## What you are asked to do
Repeat word for word every line of the data below, from the first through the line containing "The height and width of the screenshot is (806, 1121).", and stop there.

## Provided entries
..............................

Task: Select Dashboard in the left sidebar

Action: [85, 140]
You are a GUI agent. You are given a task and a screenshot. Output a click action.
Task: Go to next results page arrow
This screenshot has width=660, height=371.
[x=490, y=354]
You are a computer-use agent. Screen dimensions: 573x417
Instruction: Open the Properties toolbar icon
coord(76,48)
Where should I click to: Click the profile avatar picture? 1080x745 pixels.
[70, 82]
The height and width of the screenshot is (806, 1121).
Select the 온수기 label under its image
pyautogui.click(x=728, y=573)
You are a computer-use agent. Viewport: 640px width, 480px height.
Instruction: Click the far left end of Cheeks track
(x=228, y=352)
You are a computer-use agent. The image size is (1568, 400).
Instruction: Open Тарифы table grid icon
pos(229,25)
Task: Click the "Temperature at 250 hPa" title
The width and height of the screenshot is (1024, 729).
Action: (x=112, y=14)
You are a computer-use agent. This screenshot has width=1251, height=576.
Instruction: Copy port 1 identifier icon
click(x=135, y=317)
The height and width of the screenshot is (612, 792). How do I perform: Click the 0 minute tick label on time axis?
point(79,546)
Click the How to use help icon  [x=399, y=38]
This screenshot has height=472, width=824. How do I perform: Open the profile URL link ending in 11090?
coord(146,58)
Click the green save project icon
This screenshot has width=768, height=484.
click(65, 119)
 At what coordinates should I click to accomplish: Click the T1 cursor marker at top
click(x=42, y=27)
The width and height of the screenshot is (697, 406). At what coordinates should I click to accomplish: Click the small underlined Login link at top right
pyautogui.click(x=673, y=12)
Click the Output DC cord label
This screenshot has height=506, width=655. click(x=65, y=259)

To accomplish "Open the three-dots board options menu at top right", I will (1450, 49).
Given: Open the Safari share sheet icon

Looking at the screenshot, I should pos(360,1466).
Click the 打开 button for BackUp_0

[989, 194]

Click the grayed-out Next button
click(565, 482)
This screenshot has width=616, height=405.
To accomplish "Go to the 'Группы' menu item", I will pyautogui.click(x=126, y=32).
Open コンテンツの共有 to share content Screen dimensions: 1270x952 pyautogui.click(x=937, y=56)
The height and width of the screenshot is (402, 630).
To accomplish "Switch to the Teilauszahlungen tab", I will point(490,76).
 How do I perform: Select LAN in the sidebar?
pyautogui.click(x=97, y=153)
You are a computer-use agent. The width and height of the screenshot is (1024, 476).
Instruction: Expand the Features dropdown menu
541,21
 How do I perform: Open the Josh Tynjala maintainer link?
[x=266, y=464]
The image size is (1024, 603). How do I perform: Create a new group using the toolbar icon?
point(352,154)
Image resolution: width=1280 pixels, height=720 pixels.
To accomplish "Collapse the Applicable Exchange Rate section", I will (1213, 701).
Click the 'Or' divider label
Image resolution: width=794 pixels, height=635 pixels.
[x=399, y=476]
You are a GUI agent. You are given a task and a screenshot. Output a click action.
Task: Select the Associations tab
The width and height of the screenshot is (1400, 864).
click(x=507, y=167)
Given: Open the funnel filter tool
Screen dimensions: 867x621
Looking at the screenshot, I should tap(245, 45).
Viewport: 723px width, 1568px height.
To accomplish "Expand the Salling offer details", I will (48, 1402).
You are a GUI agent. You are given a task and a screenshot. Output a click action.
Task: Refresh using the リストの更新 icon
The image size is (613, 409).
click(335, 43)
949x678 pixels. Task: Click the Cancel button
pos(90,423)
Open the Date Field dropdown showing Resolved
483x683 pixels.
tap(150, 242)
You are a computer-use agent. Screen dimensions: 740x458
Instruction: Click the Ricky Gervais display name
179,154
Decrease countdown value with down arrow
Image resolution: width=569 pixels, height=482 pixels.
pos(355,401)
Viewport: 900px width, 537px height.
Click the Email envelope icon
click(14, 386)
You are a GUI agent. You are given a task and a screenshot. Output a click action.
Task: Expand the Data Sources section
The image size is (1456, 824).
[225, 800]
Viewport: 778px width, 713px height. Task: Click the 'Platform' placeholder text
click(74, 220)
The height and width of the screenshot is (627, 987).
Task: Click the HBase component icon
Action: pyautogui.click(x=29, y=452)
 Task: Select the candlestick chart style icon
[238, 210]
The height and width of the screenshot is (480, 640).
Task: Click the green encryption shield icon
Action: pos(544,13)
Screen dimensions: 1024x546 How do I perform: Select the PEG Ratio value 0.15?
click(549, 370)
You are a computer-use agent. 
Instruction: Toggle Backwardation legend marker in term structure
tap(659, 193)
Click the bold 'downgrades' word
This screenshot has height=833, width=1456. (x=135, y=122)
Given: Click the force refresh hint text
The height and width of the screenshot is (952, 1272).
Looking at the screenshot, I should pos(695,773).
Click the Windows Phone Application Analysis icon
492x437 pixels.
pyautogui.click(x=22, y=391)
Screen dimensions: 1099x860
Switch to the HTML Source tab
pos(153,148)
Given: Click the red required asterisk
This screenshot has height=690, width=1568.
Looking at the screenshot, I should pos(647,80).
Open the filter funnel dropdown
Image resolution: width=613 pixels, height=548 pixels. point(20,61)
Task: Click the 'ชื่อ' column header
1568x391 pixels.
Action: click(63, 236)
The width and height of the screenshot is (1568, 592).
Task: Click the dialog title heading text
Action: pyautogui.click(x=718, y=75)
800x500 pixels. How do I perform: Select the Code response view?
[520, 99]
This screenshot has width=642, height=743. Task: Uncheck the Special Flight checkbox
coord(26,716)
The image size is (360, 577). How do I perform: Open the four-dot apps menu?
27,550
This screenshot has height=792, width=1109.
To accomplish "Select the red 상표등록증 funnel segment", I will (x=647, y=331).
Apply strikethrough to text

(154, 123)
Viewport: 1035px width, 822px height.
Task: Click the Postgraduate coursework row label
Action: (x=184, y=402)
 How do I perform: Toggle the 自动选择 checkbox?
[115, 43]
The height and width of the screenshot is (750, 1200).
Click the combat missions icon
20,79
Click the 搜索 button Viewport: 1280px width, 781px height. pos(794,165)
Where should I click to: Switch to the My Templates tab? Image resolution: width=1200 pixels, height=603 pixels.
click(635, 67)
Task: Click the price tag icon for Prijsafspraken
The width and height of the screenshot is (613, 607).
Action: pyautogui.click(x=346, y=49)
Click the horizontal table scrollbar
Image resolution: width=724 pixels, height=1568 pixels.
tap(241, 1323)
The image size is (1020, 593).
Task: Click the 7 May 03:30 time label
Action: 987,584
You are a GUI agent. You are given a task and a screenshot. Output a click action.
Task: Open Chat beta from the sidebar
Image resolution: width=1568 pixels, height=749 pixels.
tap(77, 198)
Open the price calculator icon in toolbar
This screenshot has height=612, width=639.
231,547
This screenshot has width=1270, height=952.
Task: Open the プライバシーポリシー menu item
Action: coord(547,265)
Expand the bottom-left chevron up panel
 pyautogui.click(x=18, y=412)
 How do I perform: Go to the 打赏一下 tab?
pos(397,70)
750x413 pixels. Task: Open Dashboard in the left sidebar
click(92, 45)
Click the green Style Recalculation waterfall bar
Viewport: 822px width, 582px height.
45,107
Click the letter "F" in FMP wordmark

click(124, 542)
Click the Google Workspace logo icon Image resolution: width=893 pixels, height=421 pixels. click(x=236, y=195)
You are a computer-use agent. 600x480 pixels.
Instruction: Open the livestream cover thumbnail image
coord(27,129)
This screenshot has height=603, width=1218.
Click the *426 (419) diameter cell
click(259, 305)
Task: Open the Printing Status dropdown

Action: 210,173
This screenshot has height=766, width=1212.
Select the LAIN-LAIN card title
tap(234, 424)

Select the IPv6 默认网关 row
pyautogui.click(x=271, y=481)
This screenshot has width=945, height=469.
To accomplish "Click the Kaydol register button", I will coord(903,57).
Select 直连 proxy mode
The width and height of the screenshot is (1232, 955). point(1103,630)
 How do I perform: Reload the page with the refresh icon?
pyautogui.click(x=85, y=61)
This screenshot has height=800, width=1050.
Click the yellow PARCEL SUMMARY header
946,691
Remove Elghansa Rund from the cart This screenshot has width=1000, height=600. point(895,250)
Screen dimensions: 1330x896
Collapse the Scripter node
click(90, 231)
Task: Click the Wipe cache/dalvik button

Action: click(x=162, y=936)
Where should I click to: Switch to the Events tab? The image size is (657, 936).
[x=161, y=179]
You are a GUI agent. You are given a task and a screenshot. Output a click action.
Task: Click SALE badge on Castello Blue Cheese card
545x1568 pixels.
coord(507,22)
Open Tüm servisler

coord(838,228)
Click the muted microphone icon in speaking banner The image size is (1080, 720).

..............................

## Expected answer
Task: Select Dashboard in the left sidebar

Action: [85, 140]
You are a GUI agent. You are given a task and a screenshot. Output a click action.
Task: Go to next results page arrow
This screenshot has width=660, height=371.
[x=490, y=354]
You are a computer-use agent. Screen dimensions: 573x417
Instruction: Open the Properties toolbar icon
coord(76,48)
Where should I click to: Click the profile avatar picture? 1080x745 pixels.
[70, 82]
The height and width of the screenshot is (806, 1121).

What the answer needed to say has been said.